(Stated exercise 1): In the forum thread, which GUI toolkit does stefan k say he was using?

┌─ Extract to read

Beefy Boxes and Bandwidth Generously Provided by pair Networks
Do you know where your variables are?

Call for code samples!

by japhy (Canon)
on Nov 15, 2001 at 12:04 UTC ( #125523=perlmeditation: print w/replies, xml ) Need Help??

As you all know, I'm writing a regex book. In an effort to get all the chapters up to a similar page count, I'm looking for example programs to use throughout the chapter to show how a concept plays in the actual code.

In particular, I need code that shows examples of:

  • ^ and $ under the influence of /m
  • global matching -- /g, /gc, \G, tricks with pos()
  • substitution
The order of topics in the book is in that order, so if you have an idea for some s///g code, then it'd be found in the substitution chapter. I'm not asking for you to send me large portions of code or regexes, but rather to give me ideas. What do you use regexes for? What would you like to learn to do with regexes?

Contributions to the book will be met with the proper acknowledgements (just as blakem and Erudil and merlyn -- they're in my book).

Jeff[japhy]Pinyan: Perl, regex, and perl hacker.
s++=END;++y(;-P)}y js++=;shajsj<++y(p-q)}?print:??;

Replies are listed 'Best First'.
Re (tilly) 1: Call for code samples!
by tilly (Archbishop) on Nov 15, 2001 at 18:15 UTC
    A trick for the global matching that I have had occasion to use in the past.

    I was trying to parse a fixed delimited report. But the locations of the columns was not fixed. However there was a header, something like this:

    Here Be Many Columns -------- ---------- ---------
    To locate the positioning of the columns I found the line with the underlines and then:
    my @space_loc; while ($line =~ / /g) { push @space_loc, pos($line); }
    You can also put together a small "parse engine" as a demo of \G matching. Handling the CSV spec might be a good example.
Re: Call for code samples!
by stefan k (Curate) on Nov 15, 2001 at 14:56 UTC
    just going through some code of mine...
    • Say you got some variables stored in a hash: name=>value and whant to replace them in a text where they are used in a make-like form: $(VARIABLE)
      foreach (keys %global_variables) { $content =~ s/\$\($_\)/$global_variables{$_}/g; }
    • When you want to indent a part of text and calculated the indent already you might use:
      $content =~ s/\n/\n$indent /g;
    • Some really often used substitutions are the whitespace deletions: 1. All whitespaces: $line =~ s/\s+//g; 2. Only leading whitespaces: $line =~ s/^\s*//; 3. Only trailing whitespaces: $line =~ s/\s*$//;
    • Say you got a GUI (in my case it was Gtk) and want to display some messages. In the preview window though only the first line shall be displayed, marking that more is available:
      $text =~ s/\n.*/ [more\.\.\.]/s;
    That's it for the moment. The rest of my regexp-substitutions is mostly boring ;-)

    Update: Added the missing parens around VARIABLE

    Regards... Stefan
    you begin bashing the string with a +42 regexp of confusion

Re: Call for code samples!

└─
┌─ Material provided

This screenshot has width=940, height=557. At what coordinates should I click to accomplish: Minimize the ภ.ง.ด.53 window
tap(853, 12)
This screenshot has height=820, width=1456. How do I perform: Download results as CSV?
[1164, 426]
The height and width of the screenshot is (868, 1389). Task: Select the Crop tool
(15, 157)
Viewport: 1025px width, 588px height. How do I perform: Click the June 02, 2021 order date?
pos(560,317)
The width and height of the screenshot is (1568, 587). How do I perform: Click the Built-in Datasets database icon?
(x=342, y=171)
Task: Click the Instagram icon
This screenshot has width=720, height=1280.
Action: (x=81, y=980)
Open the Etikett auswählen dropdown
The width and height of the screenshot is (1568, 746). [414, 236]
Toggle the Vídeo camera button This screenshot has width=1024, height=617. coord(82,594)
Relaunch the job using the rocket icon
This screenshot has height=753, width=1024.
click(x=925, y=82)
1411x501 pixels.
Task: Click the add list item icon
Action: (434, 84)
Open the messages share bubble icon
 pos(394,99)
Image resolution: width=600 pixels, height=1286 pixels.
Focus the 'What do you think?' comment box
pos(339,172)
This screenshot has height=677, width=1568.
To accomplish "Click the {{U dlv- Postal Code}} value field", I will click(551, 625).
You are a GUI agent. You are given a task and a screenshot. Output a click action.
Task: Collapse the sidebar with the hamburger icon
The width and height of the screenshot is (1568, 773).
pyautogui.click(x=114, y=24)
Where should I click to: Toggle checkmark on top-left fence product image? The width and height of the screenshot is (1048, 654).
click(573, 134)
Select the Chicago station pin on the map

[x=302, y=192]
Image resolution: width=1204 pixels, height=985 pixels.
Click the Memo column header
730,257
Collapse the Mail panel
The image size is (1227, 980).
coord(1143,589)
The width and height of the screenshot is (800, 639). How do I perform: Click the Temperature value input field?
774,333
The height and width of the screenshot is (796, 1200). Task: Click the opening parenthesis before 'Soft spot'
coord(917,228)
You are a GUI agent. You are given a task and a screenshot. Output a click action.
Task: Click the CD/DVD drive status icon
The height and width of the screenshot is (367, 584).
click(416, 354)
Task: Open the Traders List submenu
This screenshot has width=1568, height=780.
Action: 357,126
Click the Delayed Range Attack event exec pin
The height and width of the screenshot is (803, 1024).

└─

(Stated exercise 2): Rewrite the lines of the listing starting at the line that contains "Where should I" and ending at the line that contains "Action: 357,126", replacing every "screenshot" with "capture" and leaving everything else unchanged.

(Complete response 1): Gtk

(Complete response 2):
Where should I click to: Toggle checkmark on top-left fence product image? The width and height of the capture is (1048, 654).
click(573, 134)
Select the Chicago station pin on the map

[x=302, y=192]
Image resolution: width=1204 pixels, height=985 pixels.
Click the Memo column header
730,257
Collapse the Mail panel
The image size is (1227, 980).
coord(1143,589)
The width and height of the capture is (800, 639). How do I perform: Click the Temperature value input field?
774,333
The height and width of the capture is (796, 1200). Task: Click the opening parenthesis before 'Soft spot'
coord(917,228)
You are a GUI agent. You are given a task and a capture. Output a click action.
Task: Click the CD/DVD drive status icon
The height and width of the capture is (367, 584).
click(416, 354)
Task: Open the Traders List submenu
This capture has width=1568, height=780.
Action: 357,126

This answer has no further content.